[Pixel coordinate grounding data]
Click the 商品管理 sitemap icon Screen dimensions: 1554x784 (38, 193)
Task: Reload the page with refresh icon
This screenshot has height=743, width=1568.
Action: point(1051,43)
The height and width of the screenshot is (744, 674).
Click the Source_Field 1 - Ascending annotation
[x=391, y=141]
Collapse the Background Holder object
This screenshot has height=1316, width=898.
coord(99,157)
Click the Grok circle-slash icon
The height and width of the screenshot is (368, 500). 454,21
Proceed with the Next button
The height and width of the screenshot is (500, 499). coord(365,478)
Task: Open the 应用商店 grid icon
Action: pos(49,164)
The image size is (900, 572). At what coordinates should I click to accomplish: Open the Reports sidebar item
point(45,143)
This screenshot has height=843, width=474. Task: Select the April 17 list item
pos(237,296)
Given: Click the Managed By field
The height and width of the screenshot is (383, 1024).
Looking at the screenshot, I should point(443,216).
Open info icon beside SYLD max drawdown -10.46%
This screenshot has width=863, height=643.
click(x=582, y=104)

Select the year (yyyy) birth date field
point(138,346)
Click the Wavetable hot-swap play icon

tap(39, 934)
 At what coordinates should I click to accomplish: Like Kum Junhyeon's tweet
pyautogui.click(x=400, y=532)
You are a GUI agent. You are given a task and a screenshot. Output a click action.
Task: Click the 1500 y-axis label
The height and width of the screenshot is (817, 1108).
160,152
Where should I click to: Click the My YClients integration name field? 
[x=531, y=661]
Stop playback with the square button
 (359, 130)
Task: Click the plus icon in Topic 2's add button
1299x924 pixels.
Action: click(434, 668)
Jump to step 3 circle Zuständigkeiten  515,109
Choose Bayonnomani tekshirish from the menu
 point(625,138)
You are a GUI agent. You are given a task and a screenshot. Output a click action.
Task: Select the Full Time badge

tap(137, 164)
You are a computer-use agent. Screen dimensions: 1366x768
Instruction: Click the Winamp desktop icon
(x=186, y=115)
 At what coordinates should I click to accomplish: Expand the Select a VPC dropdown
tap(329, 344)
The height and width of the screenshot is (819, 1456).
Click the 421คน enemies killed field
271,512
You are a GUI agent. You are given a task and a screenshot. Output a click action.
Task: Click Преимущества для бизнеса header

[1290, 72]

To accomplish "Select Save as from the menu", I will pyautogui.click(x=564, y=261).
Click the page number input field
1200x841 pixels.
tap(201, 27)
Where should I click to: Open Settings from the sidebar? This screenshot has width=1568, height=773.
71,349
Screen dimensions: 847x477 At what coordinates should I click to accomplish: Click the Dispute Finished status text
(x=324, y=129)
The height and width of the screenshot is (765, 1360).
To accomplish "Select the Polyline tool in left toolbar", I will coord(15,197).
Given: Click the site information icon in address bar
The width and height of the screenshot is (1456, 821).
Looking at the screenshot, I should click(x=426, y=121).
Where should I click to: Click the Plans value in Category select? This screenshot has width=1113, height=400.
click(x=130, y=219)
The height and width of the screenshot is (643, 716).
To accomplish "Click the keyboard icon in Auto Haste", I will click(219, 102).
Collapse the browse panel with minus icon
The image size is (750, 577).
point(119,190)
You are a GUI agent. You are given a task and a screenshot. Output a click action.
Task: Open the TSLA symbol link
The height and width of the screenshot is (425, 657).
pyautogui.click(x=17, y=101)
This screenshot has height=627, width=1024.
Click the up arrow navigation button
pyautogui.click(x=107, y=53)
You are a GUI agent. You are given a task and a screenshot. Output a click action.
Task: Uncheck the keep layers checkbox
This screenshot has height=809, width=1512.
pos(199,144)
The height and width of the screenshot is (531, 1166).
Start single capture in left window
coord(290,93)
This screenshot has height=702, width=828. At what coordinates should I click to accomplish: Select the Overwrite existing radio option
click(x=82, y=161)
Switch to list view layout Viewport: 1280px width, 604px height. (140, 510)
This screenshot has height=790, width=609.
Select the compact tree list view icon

- PROMPT
Write out every line in the data that holds the string "Collapse".

- SOLUTION FOR THIS EXERCISE
Collapse the Background Holder object
Collapse the browse panel with minus icon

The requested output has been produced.